23 Jesus answered, "Time's up. The time has come for the Son of Man to be glorified.
24 "Listen carefully: Unless a grain of wheat is buried in the ground, dead to the world, it is never any more than a grain of wheat. But if it is buried, it sprouts and reproduces itself many times over.
25 In the same way, anyone who holds on to life just as it is destroys that life. But if you let it go, reckless in your love, you'll have it forever, real and eternal.
You know what two words I’ve picked today that I want us to focus on? Reckless love. That is your calling and mine.
My friends, this world – and perhaps especially the religious world – is on a mission to draw borders and boundaries around love. I have a hypothetical question for you. Have you ever experienced what you recognized was unconditional love?
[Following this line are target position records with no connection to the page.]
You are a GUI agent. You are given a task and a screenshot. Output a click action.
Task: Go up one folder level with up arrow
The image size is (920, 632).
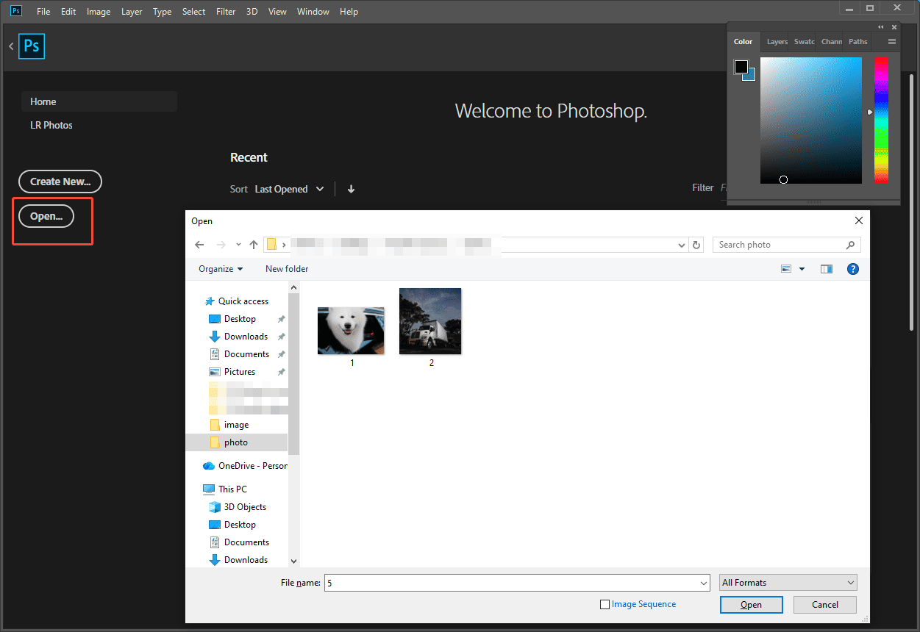pos(253,244)
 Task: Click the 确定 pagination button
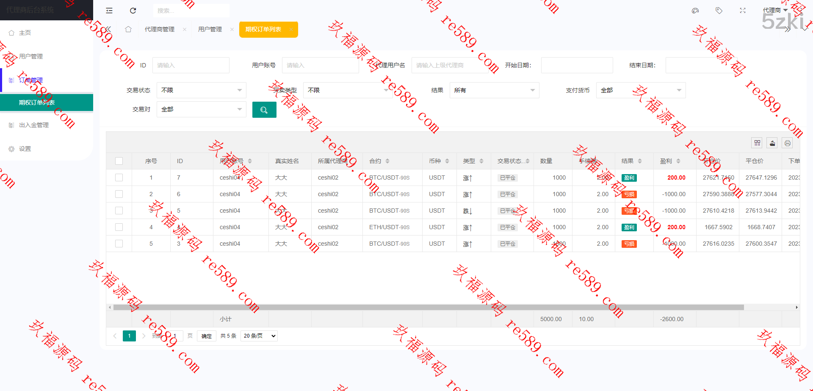tap(207, 336)
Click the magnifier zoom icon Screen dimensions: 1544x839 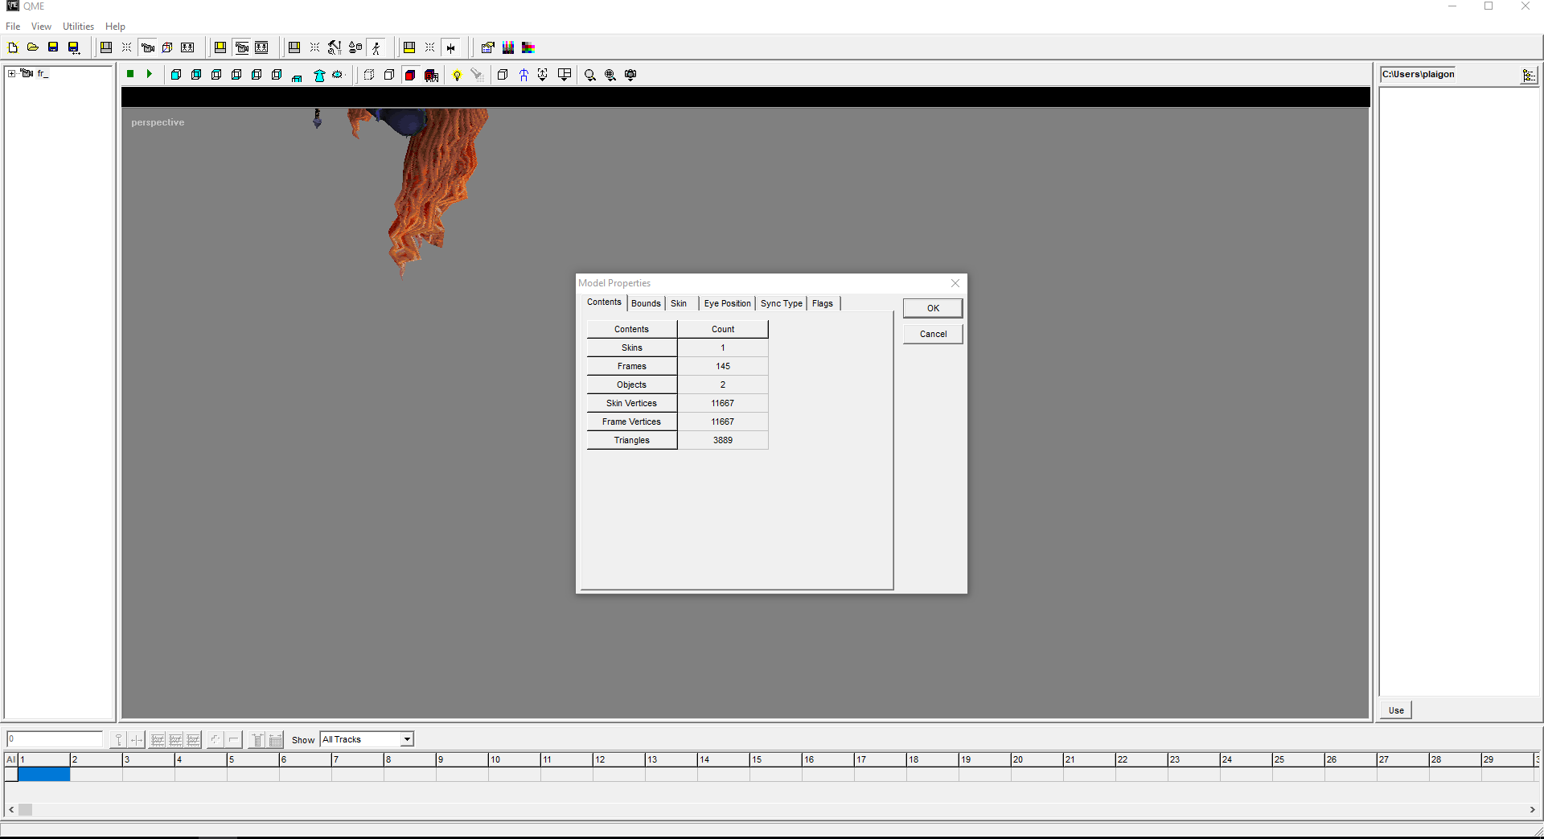tap(589, 75)
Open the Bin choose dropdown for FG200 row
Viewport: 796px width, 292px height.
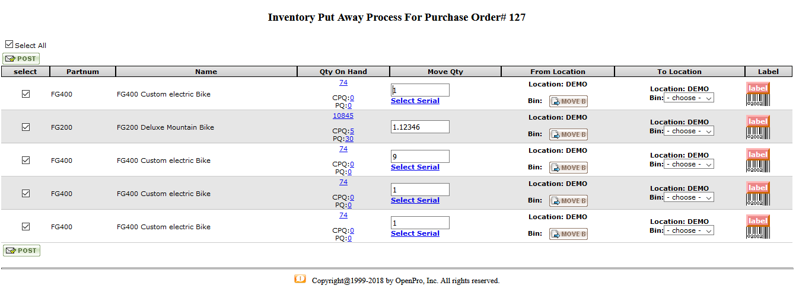[689, 131]
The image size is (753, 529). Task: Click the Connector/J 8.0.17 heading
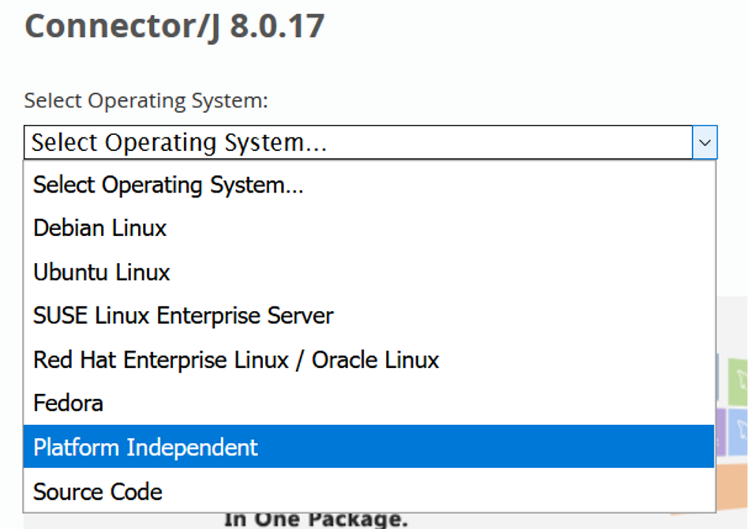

Have you ever had someone say I love you, or show you they loved you, and you just knew that what they were really saying was “I love you infinity. I love you with my whole mind and heart and soul and strength. I am committed to you. I love you with my life, and no matter what you say, no matter what you do, no matter how far you may roam, no matter how long I might have to wait for you to love me in return, no matter how much pain loving you might cause me, I love you. I love you with a love that is beyond measure. Love that is irrational, unreasonable, and inextinguishable. I love you to the moon and back, against all odds, for reasons not always fully known to me, beyond the reach of words to describe it, and beyond the short length of my own life and yours." Have you experienced that kind of love? Has someone assured you that they love you so deeply that you are completely safe, completely beyond all possibility of the loss of their love, completely secure, endlessly valued, treasured, esteemed, and desired, and sought after and fawned over and protected. Do you know what it is like to be the apple of somebody’s eye? I try not to tell them this too much, but the reality is that there are three teenage girls in this world who own me. I don’t know any other way to say it. They own me. They are the apple of my eye – the center of my world. I have said before and I’ll say it again – my love for them is not heroic, in fact it’s just the opposite. We think of heroism and we think of great effort. But I love my girls without the slightest effort at all. Even on my worst day, in the lowest times of my life, I love them easily. Even when I am irritable, I nearly always find myself prone to still respond to them gently. They occupy a place in my life that no one else even comes close to – parents, that’s how we love our kids, isn’t it?
My friend, that is how God loves you. The fact is that you are the apple of someone’s eye. You are the object of fanatical devotion and endless fascination. You bring joy to the heart of God that you can only understand by reflecting on the joy that your kids bring to your heart. It’s extremely difficult for us to get our arms around. Even as I easily recognize this love I have for my own children, I have to remind myself that this is the same love my parents have for me. That’s hard to understand. And it’s hard to understand with God.